Fate decreed that, although we had many moves, they were all in and around one small town so the upheaval was not as great as it might have been. It also meant that the same removal firm always turned up to move everything. They came with two vans – one for the stuff from the house and one for the shed. The shed also had its own pile of bricks to stand on. It would have been pointless to give it a more permanent standing as there was no telling when it would be on the move again. These moves help me to pinpoint when things happened in my life as I can generally associate events with the house we were living in at the time.

The first house was the prefab. I remember the train but I really don’t remember the shed though I feel certain it must have been there.  I wasn’t a knitter yet but I was only three years old when we moved to the next house.

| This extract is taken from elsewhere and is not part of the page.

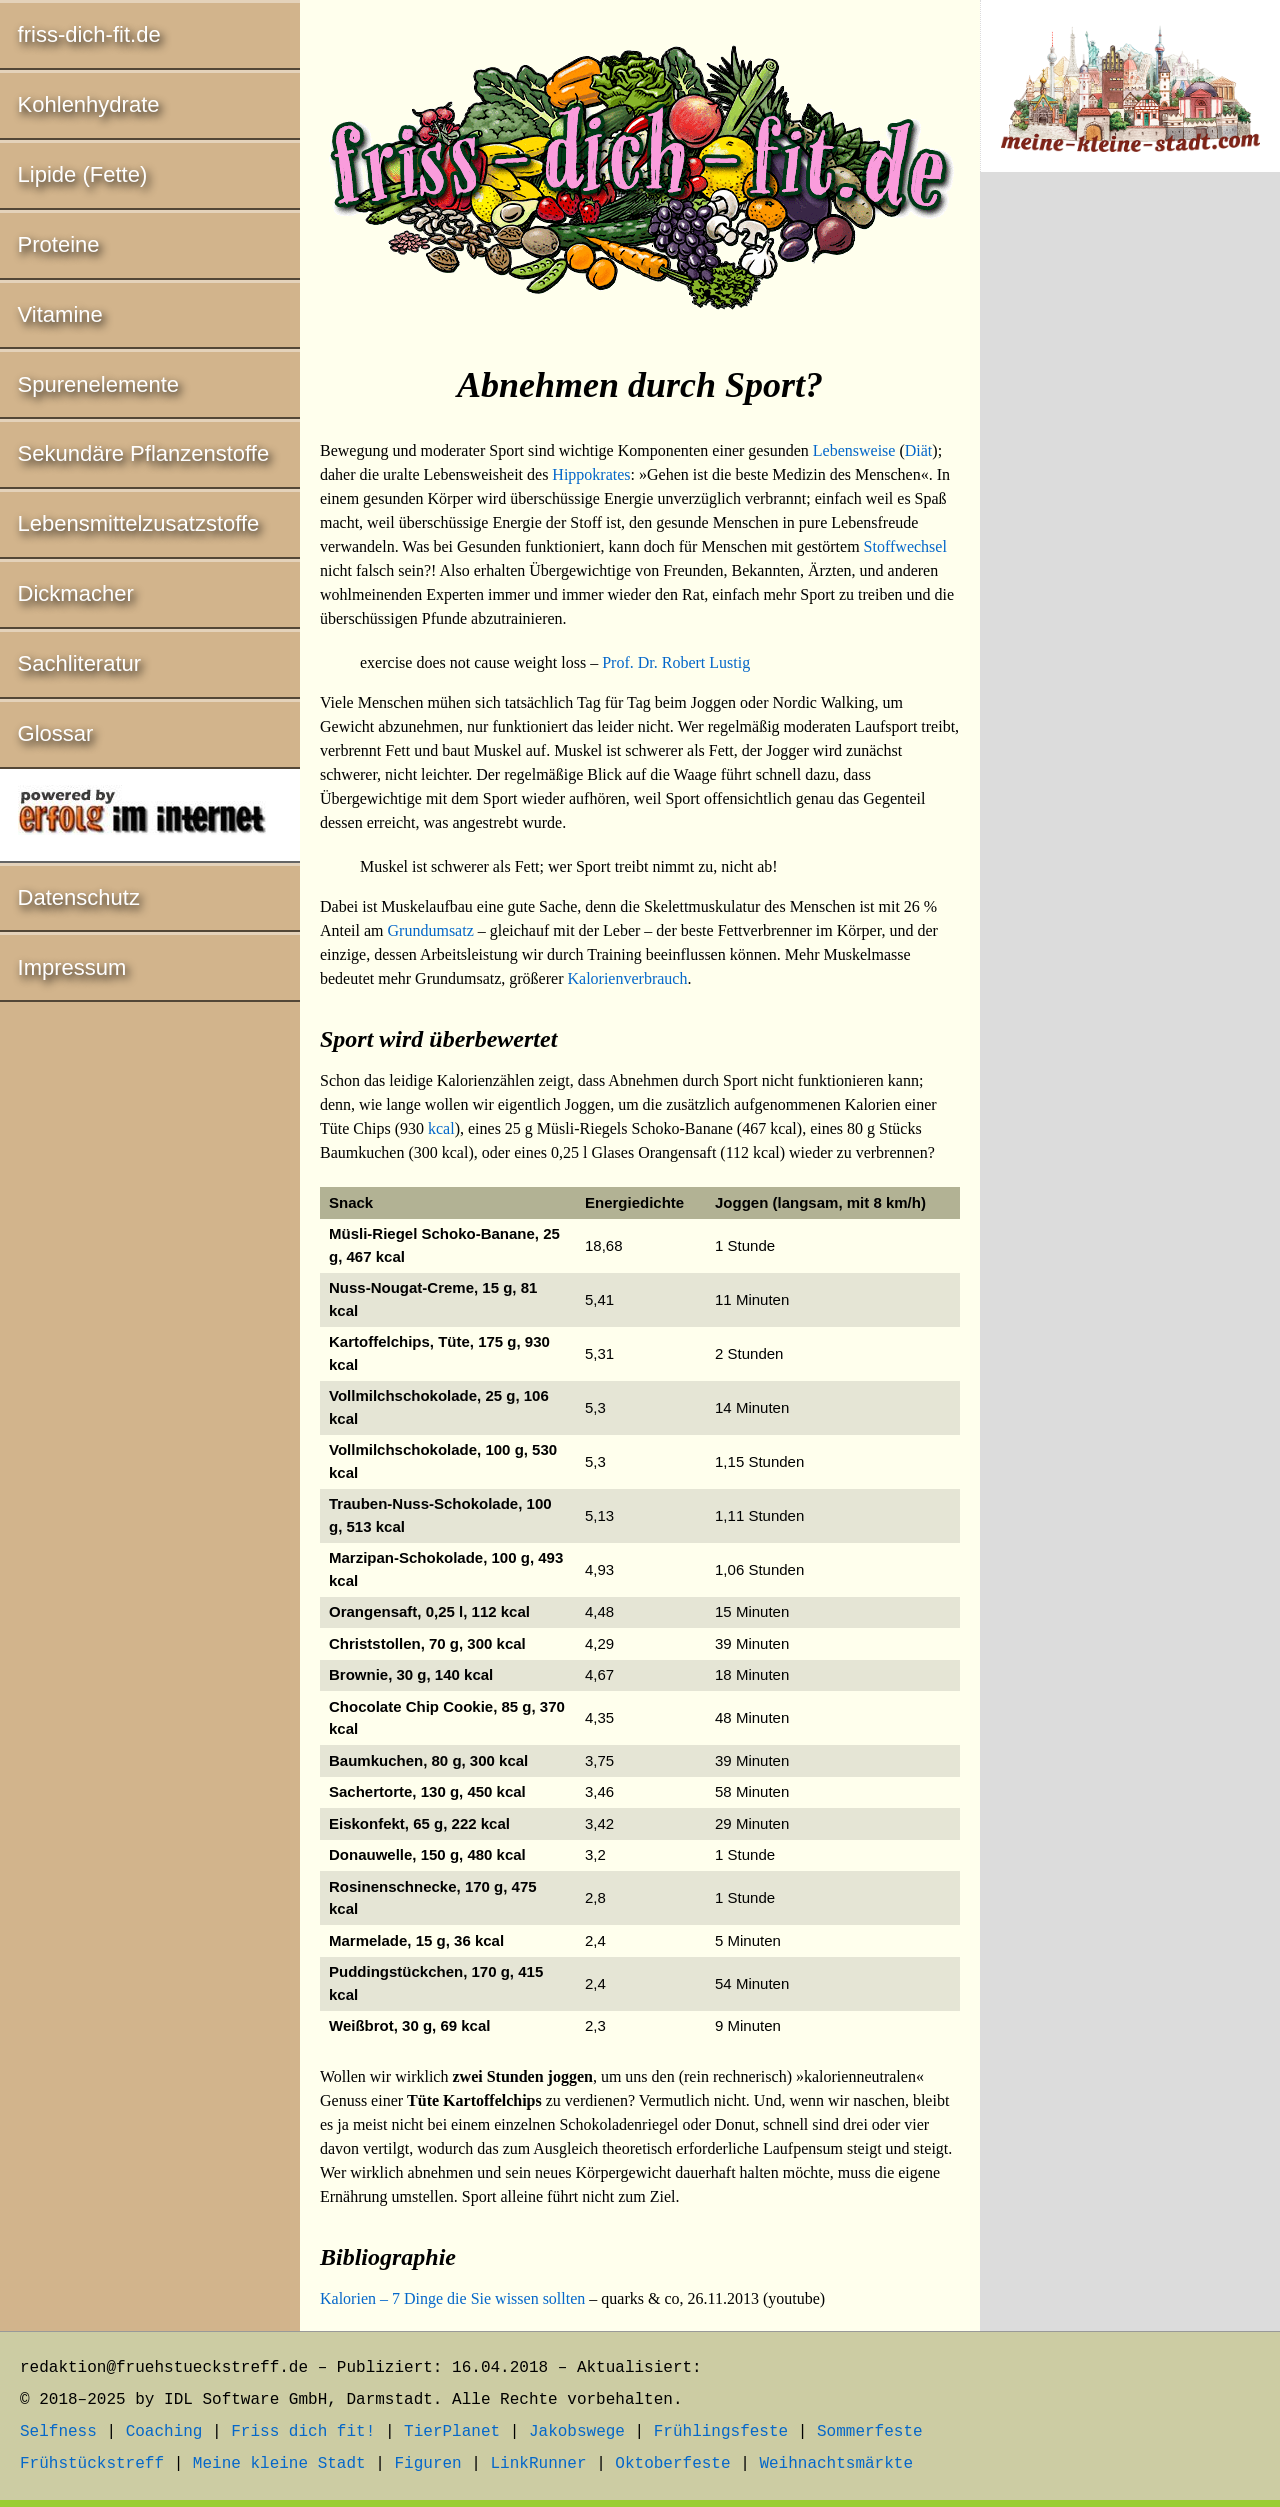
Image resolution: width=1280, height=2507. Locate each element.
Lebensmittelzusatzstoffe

The busiest time in the shed was always in the run-up to Christmas when numerous trains, animals in cages with bars and wheels, dolls’ cribs, wobbly men on pedestals, etc., etc. would appear. There were even doll’s houses with real electric lights and, to my mind, real bricks on the walls. In addition to these there would often be a larger mysterious item whose significance I did not understand until many years later.

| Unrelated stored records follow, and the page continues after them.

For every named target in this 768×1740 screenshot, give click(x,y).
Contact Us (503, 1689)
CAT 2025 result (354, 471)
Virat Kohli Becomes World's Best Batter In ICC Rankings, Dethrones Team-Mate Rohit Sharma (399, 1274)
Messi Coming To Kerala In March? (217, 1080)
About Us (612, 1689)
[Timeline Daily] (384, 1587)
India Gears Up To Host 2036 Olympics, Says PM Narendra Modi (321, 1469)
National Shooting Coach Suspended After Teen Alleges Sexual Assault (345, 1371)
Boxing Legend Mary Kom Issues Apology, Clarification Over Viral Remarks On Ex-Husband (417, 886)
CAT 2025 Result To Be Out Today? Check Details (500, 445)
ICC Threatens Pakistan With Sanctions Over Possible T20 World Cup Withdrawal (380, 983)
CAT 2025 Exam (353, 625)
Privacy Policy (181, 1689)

Dad was well-known as a man who could make things or repair anything that went wrong. One of his roles every year was to prepare a local community hall for a Christmas party for policemen’s children. By the time I was eight or nine years old I was allowed to go and help in the setting up. I would be put to work decorating the tree or blowing up balloons while Dad got on with putting up lights, arranging tables and such like. One year I was amazed to discover that where there had been a door, when we arrived in the room, had suddenly become a fireplace and I had seen that fireplace before. It was the structure that had been taking shape in the shed. Part of Dad’s role was to ensure that Father Christmas arrived safely at the party.

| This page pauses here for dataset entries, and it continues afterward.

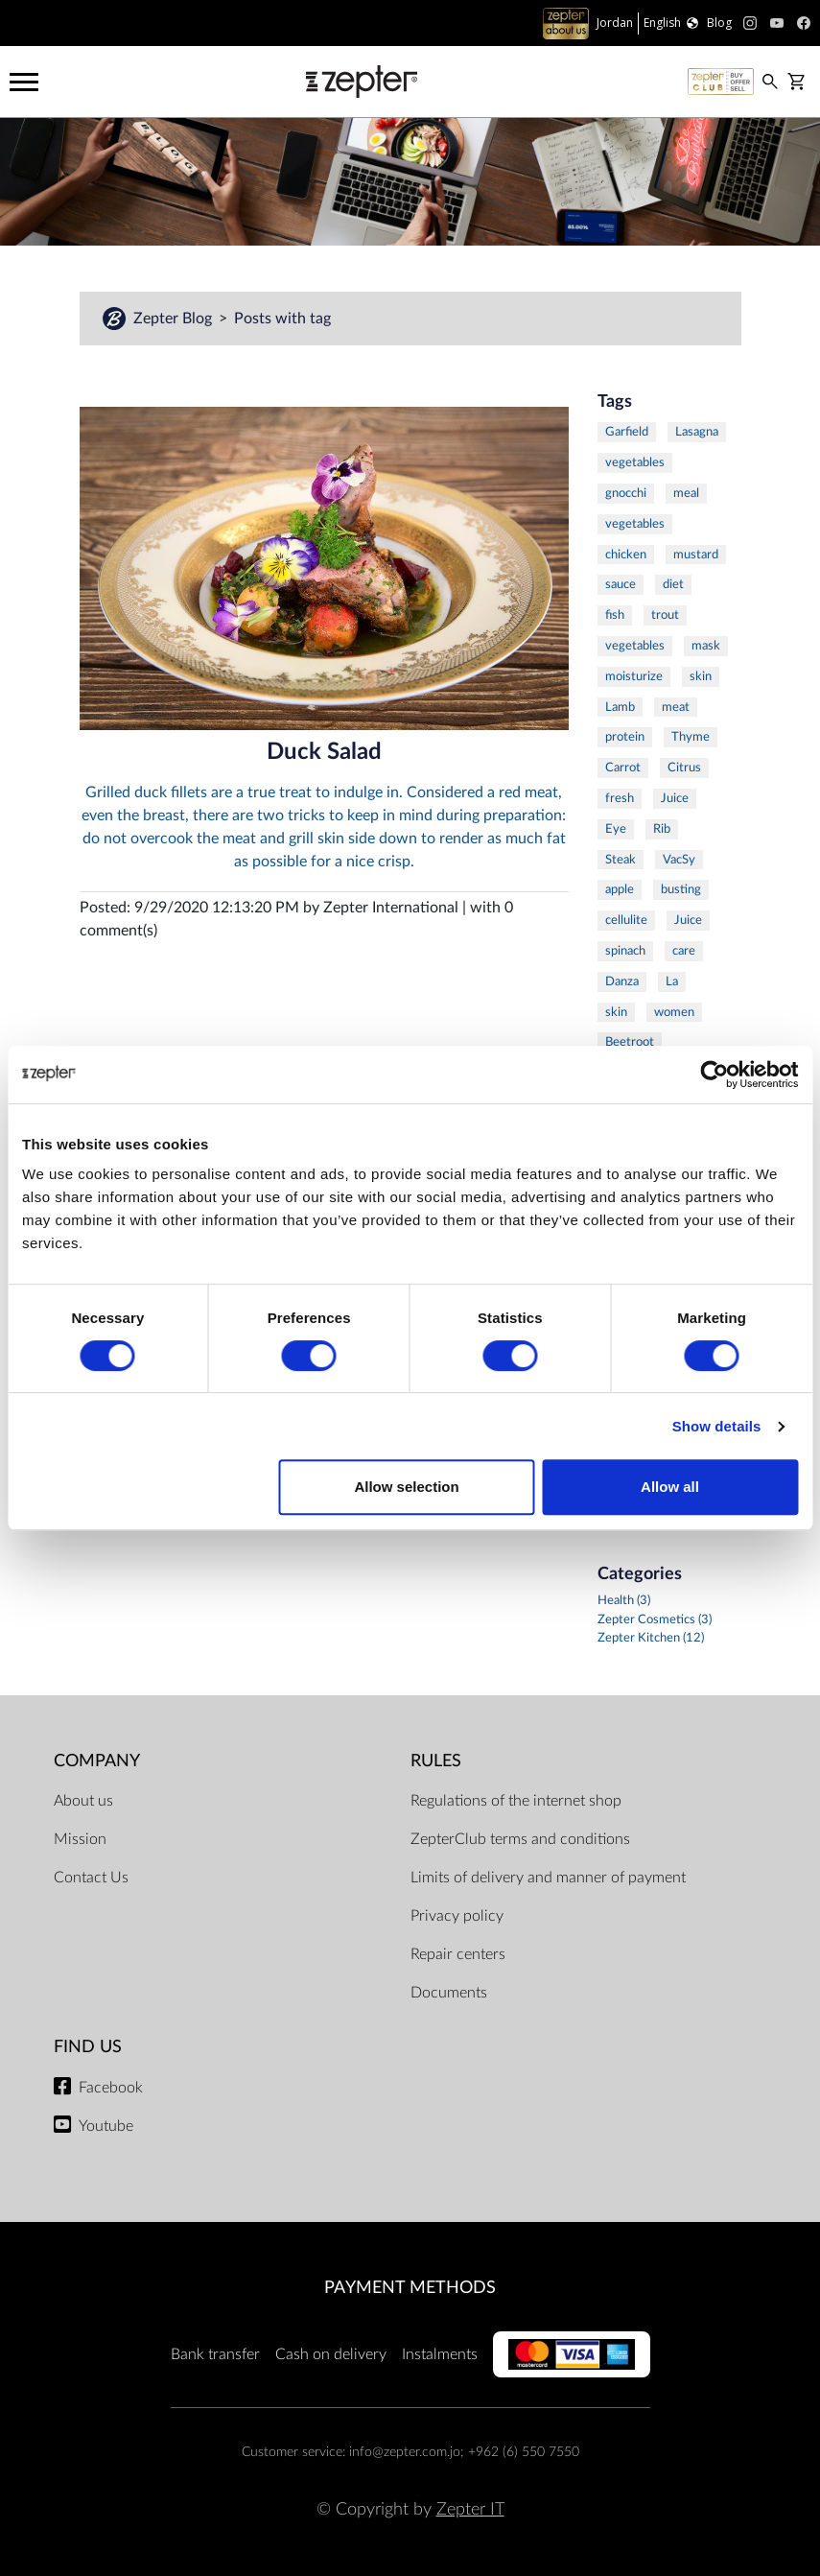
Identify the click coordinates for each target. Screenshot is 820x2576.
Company (97, 1761)
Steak (620, 859)
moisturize (634, 676)
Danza (622, 981)
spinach (625, 950)
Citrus (684, 767)
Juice (675, 798)
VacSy (679, 859)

Dad could, and did, turn his hand to anything mechanical, electrical or creative. For most things he didn’t need a plan or a pattern. He just made something to fit a space or purpose or to make best use of the materials available. I’m still not sure whether it is nature or nurture but I acquired a great deal of Dad’s creative approach and a great deal of his temperament. I also acquired something that was definitely due to heredity – the incurable disease that proved to be a large factor in my life as a knitter.

I believe Dad also sparked the interest in numbers, which led to my love of mathematics. He was not a gambler but had survived ten years in the army, including the war-time period, with a pack of cards always at the ready. There was also a roulette wheel which was kept wrapped in a piece of sacking. This parcel unfolded to show the ‘table’ drawn onto the sacking. I was allowed to look at the wheel but never to play with it. The cards were a different matter. There was nothing as simple as Snap, like most other children played. I learned to play Pontoon and Rummy before I learned to read. To me it seemed completely normal.

My Dad also knew a few card tricks. The one that fascinated me most needed the information that he kept on the back of a photograph (Writing on the back of whatever came to hand seemed to be a regular thing. My birth certificate has a ‘recipe’ for a mixture to remove rust written on the back of it!) The code dictated the order in which the cards should be stacked so that they could be dealt out by spelling their names and turning over the cards.  I never ceased to be impressed as K-I-N-G revealed a king; Q-U-E-E-N showed a queen, and so on. It would be a fairly simple mathematical exercise to establish the sequence but I have never tried to work it out myself. I prefer to retain the air of mystery.